_OBJECTIVE_. Render every line of the entries below as a Markdown table with the columns Row and Line, leaving out blank lines.

--- BEGIN ---

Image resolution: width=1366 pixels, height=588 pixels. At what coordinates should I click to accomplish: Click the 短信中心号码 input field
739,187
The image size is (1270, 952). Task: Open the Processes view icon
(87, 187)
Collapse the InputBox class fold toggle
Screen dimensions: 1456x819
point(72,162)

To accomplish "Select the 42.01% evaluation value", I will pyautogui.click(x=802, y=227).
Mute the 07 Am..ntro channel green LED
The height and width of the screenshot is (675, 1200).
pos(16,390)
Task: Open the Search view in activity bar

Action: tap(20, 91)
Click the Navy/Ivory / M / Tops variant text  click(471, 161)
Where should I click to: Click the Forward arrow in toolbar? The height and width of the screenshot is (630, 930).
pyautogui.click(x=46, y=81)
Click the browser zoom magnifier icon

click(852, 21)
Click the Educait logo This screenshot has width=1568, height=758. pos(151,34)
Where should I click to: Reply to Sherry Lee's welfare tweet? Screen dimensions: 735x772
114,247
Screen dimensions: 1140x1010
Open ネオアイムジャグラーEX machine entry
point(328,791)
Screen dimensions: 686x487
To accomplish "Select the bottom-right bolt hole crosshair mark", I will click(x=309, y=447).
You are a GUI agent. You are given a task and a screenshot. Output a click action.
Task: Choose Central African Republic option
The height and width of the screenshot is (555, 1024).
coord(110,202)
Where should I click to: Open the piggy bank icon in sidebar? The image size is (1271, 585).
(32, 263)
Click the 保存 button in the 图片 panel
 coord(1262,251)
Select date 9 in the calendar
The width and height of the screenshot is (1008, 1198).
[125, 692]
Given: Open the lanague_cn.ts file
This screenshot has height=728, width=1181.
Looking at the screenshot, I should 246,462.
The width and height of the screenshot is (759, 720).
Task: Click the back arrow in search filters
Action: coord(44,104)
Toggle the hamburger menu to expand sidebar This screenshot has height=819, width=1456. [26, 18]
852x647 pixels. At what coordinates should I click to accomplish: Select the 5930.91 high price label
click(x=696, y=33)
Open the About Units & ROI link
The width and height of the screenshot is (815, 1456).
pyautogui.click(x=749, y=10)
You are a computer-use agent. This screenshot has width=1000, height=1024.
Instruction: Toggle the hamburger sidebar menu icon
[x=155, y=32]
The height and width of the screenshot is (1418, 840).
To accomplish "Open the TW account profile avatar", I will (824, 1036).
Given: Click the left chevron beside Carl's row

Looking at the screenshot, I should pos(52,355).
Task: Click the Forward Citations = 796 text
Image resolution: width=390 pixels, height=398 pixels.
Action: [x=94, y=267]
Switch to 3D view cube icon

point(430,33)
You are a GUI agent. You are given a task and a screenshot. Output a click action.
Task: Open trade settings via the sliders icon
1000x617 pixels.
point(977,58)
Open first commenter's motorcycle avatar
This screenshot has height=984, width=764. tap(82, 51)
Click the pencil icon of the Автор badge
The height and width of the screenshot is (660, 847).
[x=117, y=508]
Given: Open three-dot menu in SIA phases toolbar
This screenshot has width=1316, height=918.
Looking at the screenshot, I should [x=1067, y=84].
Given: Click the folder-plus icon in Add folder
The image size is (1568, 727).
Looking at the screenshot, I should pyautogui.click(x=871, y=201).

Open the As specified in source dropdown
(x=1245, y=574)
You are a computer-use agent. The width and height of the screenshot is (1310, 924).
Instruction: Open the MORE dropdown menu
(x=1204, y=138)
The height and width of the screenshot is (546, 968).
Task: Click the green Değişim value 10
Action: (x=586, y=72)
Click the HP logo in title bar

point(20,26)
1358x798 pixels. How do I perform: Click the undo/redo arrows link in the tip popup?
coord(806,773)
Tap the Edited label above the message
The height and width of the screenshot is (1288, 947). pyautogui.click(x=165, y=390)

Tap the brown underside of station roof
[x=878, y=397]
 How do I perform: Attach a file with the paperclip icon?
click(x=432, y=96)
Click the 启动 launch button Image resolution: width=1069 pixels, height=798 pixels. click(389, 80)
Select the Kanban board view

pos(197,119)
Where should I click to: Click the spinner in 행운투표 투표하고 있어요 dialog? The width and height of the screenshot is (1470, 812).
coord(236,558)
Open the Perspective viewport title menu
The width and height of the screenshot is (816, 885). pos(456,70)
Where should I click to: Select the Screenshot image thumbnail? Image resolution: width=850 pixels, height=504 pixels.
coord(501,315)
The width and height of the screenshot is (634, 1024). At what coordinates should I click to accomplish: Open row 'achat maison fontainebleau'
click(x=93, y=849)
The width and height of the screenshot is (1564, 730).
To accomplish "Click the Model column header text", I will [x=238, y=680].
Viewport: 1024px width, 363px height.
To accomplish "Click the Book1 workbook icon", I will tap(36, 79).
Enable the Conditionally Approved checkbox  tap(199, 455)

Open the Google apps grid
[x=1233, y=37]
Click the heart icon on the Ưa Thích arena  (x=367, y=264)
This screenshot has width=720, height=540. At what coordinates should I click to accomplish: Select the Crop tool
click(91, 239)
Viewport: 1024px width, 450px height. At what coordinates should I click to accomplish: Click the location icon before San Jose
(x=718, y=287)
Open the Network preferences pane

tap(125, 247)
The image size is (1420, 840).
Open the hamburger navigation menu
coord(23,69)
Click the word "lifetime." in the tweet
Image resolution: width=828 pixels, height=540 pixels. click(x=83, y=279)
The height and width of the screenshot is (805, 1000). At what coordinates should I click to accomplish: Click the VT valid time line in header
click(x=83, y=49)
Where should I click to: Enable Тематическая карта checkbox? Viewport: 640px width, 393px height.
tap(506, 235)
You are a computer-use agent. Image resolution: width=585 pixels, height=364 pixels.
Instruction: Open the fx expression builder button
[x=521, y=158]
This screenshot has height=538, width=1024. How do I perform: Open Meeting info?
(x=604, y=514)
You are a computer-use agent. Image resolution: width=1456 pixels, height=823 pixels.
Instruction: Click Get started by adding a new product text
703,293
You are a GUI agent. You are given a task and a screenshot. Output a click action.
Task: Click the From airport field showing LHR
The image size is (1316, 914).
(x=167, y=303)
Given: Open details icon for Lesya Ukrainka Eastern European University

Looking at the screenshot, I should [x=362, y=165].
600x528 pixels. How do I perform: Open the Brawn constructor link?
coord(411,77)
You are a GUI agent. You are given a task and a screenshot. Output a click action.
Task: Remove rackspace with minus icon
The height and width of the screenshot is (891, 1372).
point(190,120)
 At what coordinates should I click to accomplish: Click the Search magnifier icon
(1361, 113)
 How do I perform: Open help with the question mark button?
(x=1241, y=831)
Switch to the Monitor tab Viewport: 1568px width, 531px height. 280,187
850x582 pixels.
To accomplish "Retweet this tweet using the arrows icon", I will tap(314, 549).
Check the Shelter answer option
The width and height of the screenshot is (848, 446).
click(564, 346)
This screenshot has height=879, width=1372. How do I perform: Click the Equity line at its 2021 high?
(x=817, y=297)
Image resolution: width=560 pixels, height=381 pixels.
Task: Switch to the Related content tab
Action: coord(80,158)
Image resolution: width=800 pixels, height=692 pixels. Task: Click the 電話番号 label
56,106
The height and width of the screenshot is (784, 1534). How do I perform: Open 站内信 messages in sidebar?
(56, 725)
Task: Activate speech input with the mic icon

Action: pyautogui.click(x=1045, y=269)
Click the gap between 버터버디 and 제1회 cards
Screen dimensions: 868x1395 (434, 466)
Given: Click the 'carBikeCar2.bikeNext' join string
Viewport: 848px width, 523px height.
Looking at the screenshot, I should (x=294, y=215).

--- END ---

_EXERCISE RESPONSE_.
| Row | Line |
|---|---|
| 1 | Image resolution: width=1366 pixels, height=588 pixels. At what coordinates should I click to accomplish: Click the 短信中心号码 input field |
| 2 | 739,187 |
| 3 | The image size is (1270, 952). Task: Open the Processes view icon |
| 4 | (87, 187) |
| 5 | Collapse the InputBox class fold toggle |
| 6 | Screen dimensions: 1456x819 |
| 7 | point(72,162) |
| 8 | To accomplish "Select the 42.01% evaluation value", I will pyautogui.click(x=802, y=227). |
| 9 | Mute the 07 Am..ntro channel green LED |
| 10 | The height and width of the screenshot is (675, 1200). |
| 11 | pos(16,390) |
| 12 | Task: Open the Search view in activity bar |
| 13 | Action: tap(20, 91) |
| 14 | Click the Navy/Ivory / M / Tops variant text  click(471, 161) |
| 15 | Where should I click to: Click the Forward arrow in toolbar? The height and width of the screenshot is (630, 930). |
| 16 | pyautogui.click(x=46, y=81) |
| 17 | Click the browser zoom magnifier icon |
| 18 | click(852, 21) |
| 19 | Click the Educait logo This screenshot has width=1568, height=758. pos(151,34) |
| 20 | Where should I click to: Reply to Sherry Lee's welfare tweet? Screen dimensions: 735x772 |
| 21 | 114,247 |
| 22 | Screen dimensions: 1140x1010 |
| 23 | Open ネオアイムジャグラーEX machine entry |
| 24 | point(328,791) |
| 25 | Screen dimensions: 686x487 |
| 26 | To accomplish "Select the bottom-right bolt hole crosshair mark", I will click(x=309, y=447). |
| 27 | You are a GUI agent. You are given a task and a screenshot. Output a click action. |
| 28 | Task: Choose Central African Republic option |
| 29 | The height and width of the screenshot is (555, 1024). |
| 30 | coord(110,202) |
| 31 | Where should I click to: Open the piggy bank icon in sidebar? The image size is (1271, 585). |
| 32 | (32, 263) |
| 33 | Click the 保存 button in the 图片 panel |
| 34 |  coord(1262,251) |
| 35 | Select date 9 in the calendar |
| 36 | The width and height of the screenshot is (1008, 1198). |
| 37 | [125, 692] |
| 38 | Given: Open the lanague_cn.ts file |
| 39 | This screenshot has height=728, width=1181. |
| 40 | Looking at the screenshot, I should 246,462. |
| 41 | The width and height of the screenshot is (759, 720). |
| 42 | Task: Click the back arrow in search filters |
| 43 | Action: coord(44,104) |
| 44 | Toggle the hamburger menu to expand sidebar This screenshot has height=819, width=1456. [26, 18] |
| 45 | 852x647 pixels. At what coordinates should I click to accomplish: Select the 5930.91 high price label |
| 46 | click(x=696, y=33) |
| 47 | Open the About Units & ROI link |
| 48 | The width and height of the screenshot is (815, 1456). |
| 49 | pyautogui.click(x=749, y=10) |
| 50 | You are a computer-use agent. This screenshot has width=1000, height=1024. |
| 51 | Instruction: Toggle the hamburger sidebar menu icon |
| 52 | [x=155, y=32] |
| 53 | The height and width of the screenshot is (1418, 840). |
| 54 | To accomplish "Open the TW account profile avatar", I will (824, 1036). |
| 55 | Given: Click the left chevron beside Carl's row |
| 56 | Looking at the screenshot, I should pos(52,355). |
| 57 | Task: Click the Forward Citations = 796 text |
| 58 | Image resolution: width=390 pixels, height=398 pixels. |
| 59 | Action: [x=94, y=267] |
| 60 | Switch to 3D view cube icon |
| 61 | point(430,33) |
| 62 | You are a GUI agent. You are given a task and a screenshot. Output a click action. |
| 63 | Task: Open trade settings via the sliders icon |
| 64 | 1000x617 pixels. |
| 65 | point(977,58) |
| 66 | Open first commenter's motorcycle avatar |
| 67 | This screenshot has height=984, width=764. tap(82, 51) |
| 68 | Click the pencil icon of the Автор badge |
| 69 | The height and width of the screenshot is (660, 847). |
| 70 | [x=117, y=508] |
| 71 | Given: Open three-dot menu in SIA phases toolbar |
| 72 | This screenshot has width=1316, height=918. |
| 73 | Looking at the screenshot, I should [x=1067, y=84]. |
| 74 | Given: Click the folder-plus icon in Add folder |
| 75 | The image size is (1568, 727). |
| 76 | Looking at the screenshot, I should pyautogui.click(x=871, y=201). |
| 77 | Open the As specified in source dropdown |
| 78 | (x=1245, y=574) |
| 79 | You are a computer-use agent. The width and height of the screenshot is (1310, 924). |
| 80 | Instruction: Open the MORE dropdown menu |
| 81 | (x=1204, y=138) |
| 82 | The height and width of the screenshot is (546, 968). |
| 83 | Task: Click the green Değişim value 10 |
| 84 | Action: (x=586, y=72) |
| 85 | Click the HP logo in title bar |
| 86 | point(20,26) |
| 87 | 1358x798 pixels. How do I perform: Click the undo/redo arrows link in the tip popup? |
| 88 | coord(806,773) |
| 89 | Tap the Edited label above the message |
| 90 | The height and width of the screenshot is (1288, 947). pyautogui.click(x=165, y=390) |
| 91 | Tap the brown underside of station roof |
| 92 | [x=878, y=397] |
| 93 |  How do I perform: Attach a file with the paperclip icon? |
| 94 | click(x=432, y=96) |
| 95 | Click the 启动 launch button Image resolution: width=1069 pixels, height=798 pixels. click(389, 80) |
| 96 | Select the Kanban board view |
| 97 | pos(197,119) |
| 98 | Where should I click to: Click the spinner in 행운투표 투표하고 있어요 dialog? The width and height of the screenshot is (1470, 812). |
| 99 | coord(236,558) |
| 100 | Open the Perspective viewport title menu |
| 101 | The width and height of the screenshot is (816, 885). pos(456,70) |
| 102 | Where should I click to: Select the Screenshot image thumbnail? Image resolution: width=850 pixels, height=504 pixels. |
| 103 | coord(501,315) |
| 104 | The width and height of the screenshot is (634, 1024). At what coordinates should I click to accomplish: Open row 'achat maison fontainebleau' |
| 105 | click(x=93, y=849) |
| 106 | The width and height of the screenshot is (1564, 730). |
| 107 | To accomplish "Click the Model column header text", I will [x=238, y=680]. |
| 108 | Viewport: 1024px width, 363px height. |
| 109 | To accomplish "Click the Book1 workbook icon", I will tap(36, 79). |
| 110 | Enable the Conditionally Approved checkbox  tap(199, 455) |
| 111 | Open the Google apps grid |
| 112 | [x=1233, y=37] |
| 113 | Click the heart icon on the Ưa Thích arena  (x=367, y=264) |
| 114 | This screenshot has width=720, height=540. At what coordinates should I click to accomplish: Select the Crop tool |
| 115 | click(91, 239) |
| 116 | Viewport: 1024px width, 450px height. At what coordinates should I click to accomplish: Click the location icon before San Jose |
| 117 | (x=718, y=287) |
| 118 | Open the Network preferences pane |
| 119 | tap(125, 247) |
| 120 | The image size is (1420, 840). |
| 121 | Open the hamburger navigation menu |
| 122 | coord(23,69) |
| 123 | Click the word "lifetime." in the tweet |
| 124 | Image resolution: width=828 pixels, height=540 pixels. click(x=83, y=279) |
| 125 | The height and width of the screenshot is (805, 1000). At what coordinates should I click to accomplish: Click the VT valid time line in header |
| 126 | click(x=83, y=49) |
| 127 | Where should I click to: Enable Тематическая карта checkbox? Viewport: 640px width, 393px height. |
| 128 | tap(506, 235) |
| 129 | You are a computer-use agent. Image resolution: width=585 pixels, height=364 pixels. |
| 130 | Instruction: Open the fx expression builder button |
| 131 | [x=521, y=158] |
| 132 | This screenshot has height=538, width=1024. How do I perform: Open Meeting info? |
| 133 | (x=604, y=514) |
| 134 | You are a computer-use agent. Image resolution: width=1456 pixels, height=823 pixels. |
| 135 | Instruction: Click Get started by adding a new product text |
| 136 | 703,293 |
| 137 | You are a GUI agent. You are given a task and a screenshot. Output a click action. |
| 138 | Task: Click the From airport field showing LHR |
| 139 | The image size is (1316, 914). |
| 140 | (x=167, y=303) |
| 141 | Given: Open details icon for Lesya Ukrainka Eastern European University |
| 142 | Looking at the screenshot, I should [x=362, y=165]. |
| 143 | 600x528 pixels. How do I perform: Open the Brawn constructor link? |
| 144 | coord(411,77) |
| 145 | You are a GUI agent. You are given a task and a screenshot. Output a click action. |
| 146 | Task: Remove rackspace with minus icon |
| 147 | The height and width of the screenshot is (891, 1372). |
| 148 | point(190,120) |
| 149 |  At what coordinates should I click to accomplish: Click the Search magnifier icon |
| 150 | (1361, 113) |
| 151 |  How do I perform: Open help with the question mark button? |
| 152 | (x=1241, y=831) |
| 153 | Switch to the Monitor tab Viewport: 1568px width, 531px height. 280,187 |
| 154 | 850x582 pixels. |
| 155 | To accomplish "Retweet this tweet using the arrows icon", I will tap(314, 549). |
| 156 | Check the Shelter answer option |
| 157 | The width and height of the screenshot is (848, 446). |
| 158 | click(564, 346) |
| 159 | This screenshot has height=879, width=1372. How do I perform: Click the Equity line at its 2021 high? |
| 160 | (x=817, y=297) |
| 161 | Image resolution: width=560 pixels, height=381 pixels. |
| 162 | Task: Switch to the Related content tab |
| 163 | Action: coord(80,158) |
| 164 | Image resolution: width=800 pixels, height=692 pixels. Task: Click the 電話番号 label |
| 165 | 56,106 |
| 166 | The height and width of the screenshot is (784, 1534). How do I perform: Open 站内信 messages in sidebar? |
| 167 | (56, 725) |
| 168 | Task: Activate speech input with the mic icon |
| 169 | Action: pyautogui.click(x=1045, y=269) |
| 170 | Click the gap between 버터버디 and 제1회 cards |
| 171 | Screen dimensions: 868x1395 (434, 466) |
| 172 | Given: Click the 'carBikeCar2.bikeNext' join string |
| 173 | Viewport: 848px width, 523px height. |
| 174 | Looking at the screenshot, I should (x=294, y=215). |